I actually tried it... The series connected Leviton brand dimmer (cheapest on the face of the earth) did not work to trigger the triac except in the high ranges.
Substituting the triac with the larger one did work better - but not smoothly I had to turn it up to ~15% to get it to turn on then could turn it down to ~5% where it would turn off if I tried to go lower (and that point was variable so it might turn off arbitrarily)
I eventually used a picaxe to read a pot and use pwm to control a solid state relay, and a tricolor led to indicate which stove range element was doing what from across the room... Cost ~$20 and a couple of days to convert two of the controls. New, so called, "infinite range controls" were ~$25 and only last couple of years the way I use the cookstove.
I expected the potentiometer to fail given the environment but they are still working after 4 years. The original thermo-mechanical controls had a time constant of ~36 seconds for the pwm, the electronic ones ~6 seconds.

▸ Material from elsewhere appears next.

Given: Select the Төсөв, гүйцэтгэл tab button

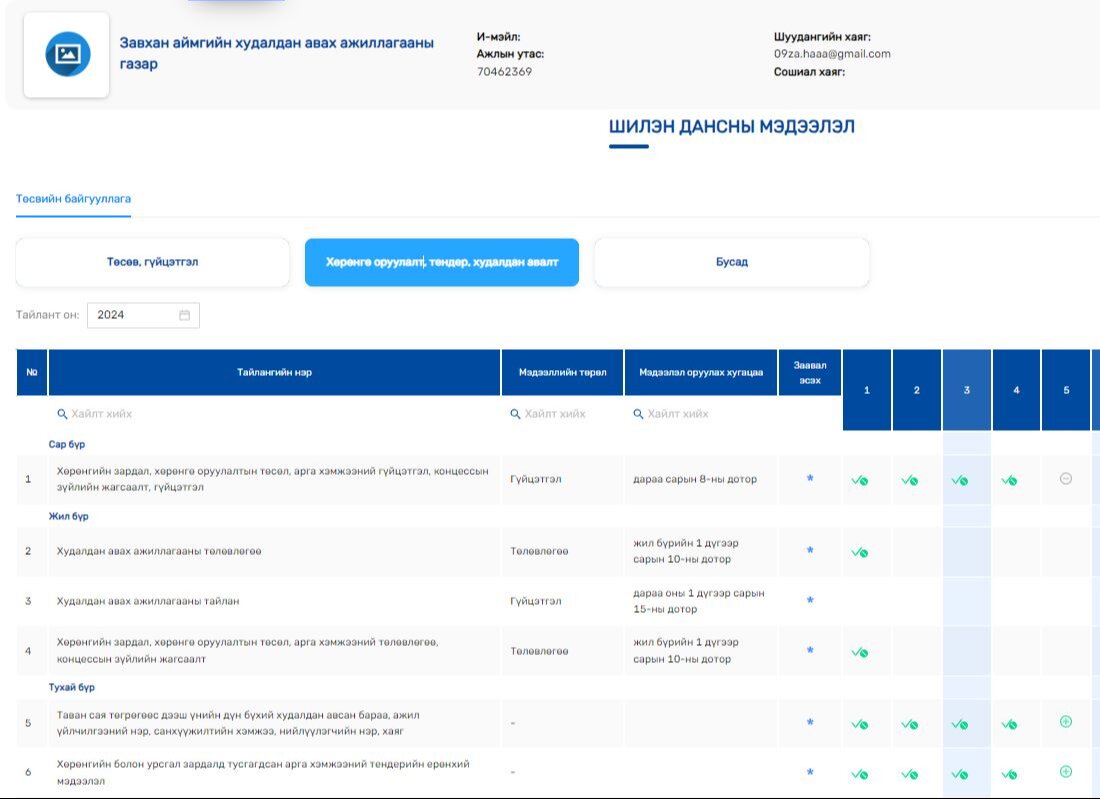Looking at the screenshot, I should pos(152,262).
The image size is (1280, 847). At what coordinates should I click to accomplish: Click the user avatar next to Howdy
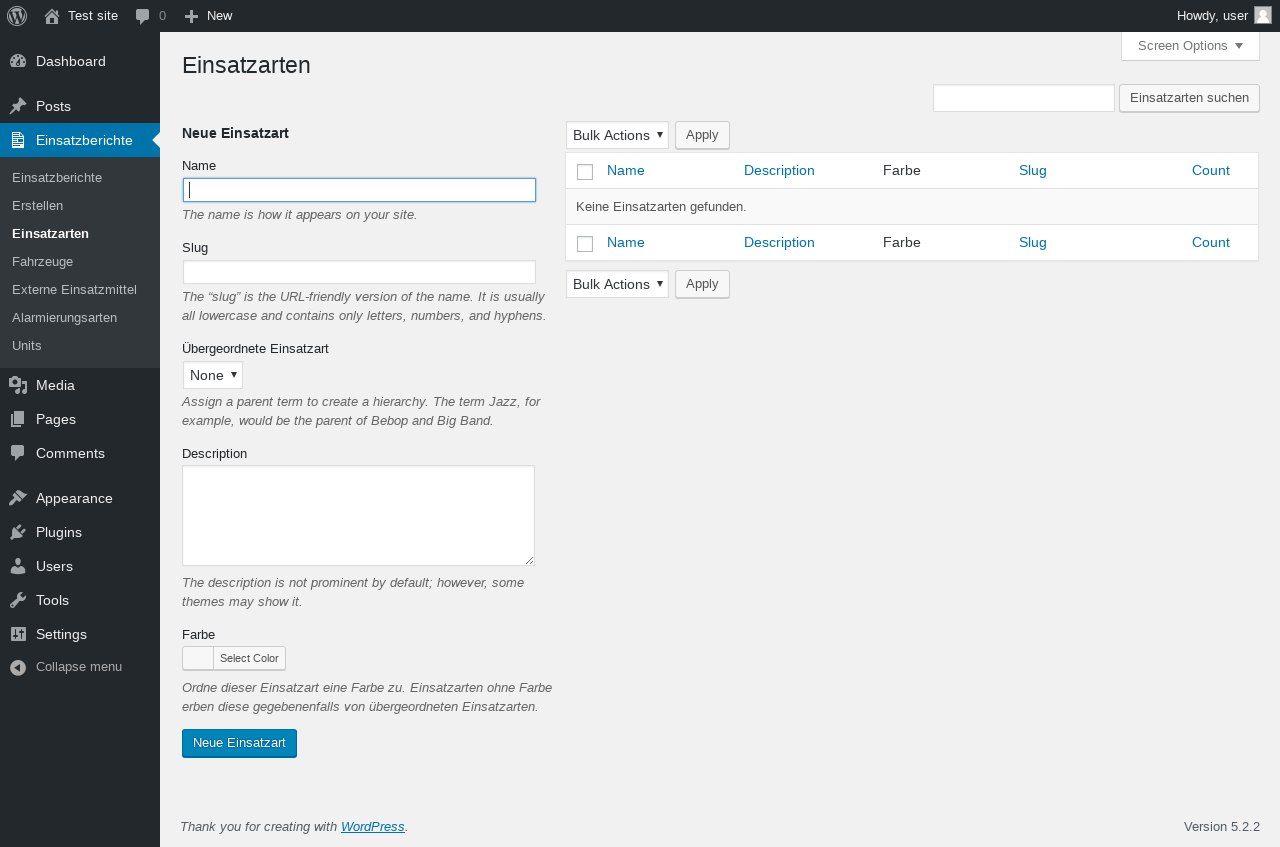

I made a mistake on my schematic the first time through, the dimmer should connect the gate to MT2 (not MT1) the corrected schematic is attached below
Built it as shown, and it worked perfectly, it dimmed from very low power proportionally through to full power. I had it jury rigged, with just masking take covering the connections, and no heatsink on the triac, which was ok for brief testing, but would have overheated eventually.
The heater "sang" quite a bit since I used no RFI suppression caps or coils ... may change that, may not bother ...
I guess I'll build it into a box for permanent use.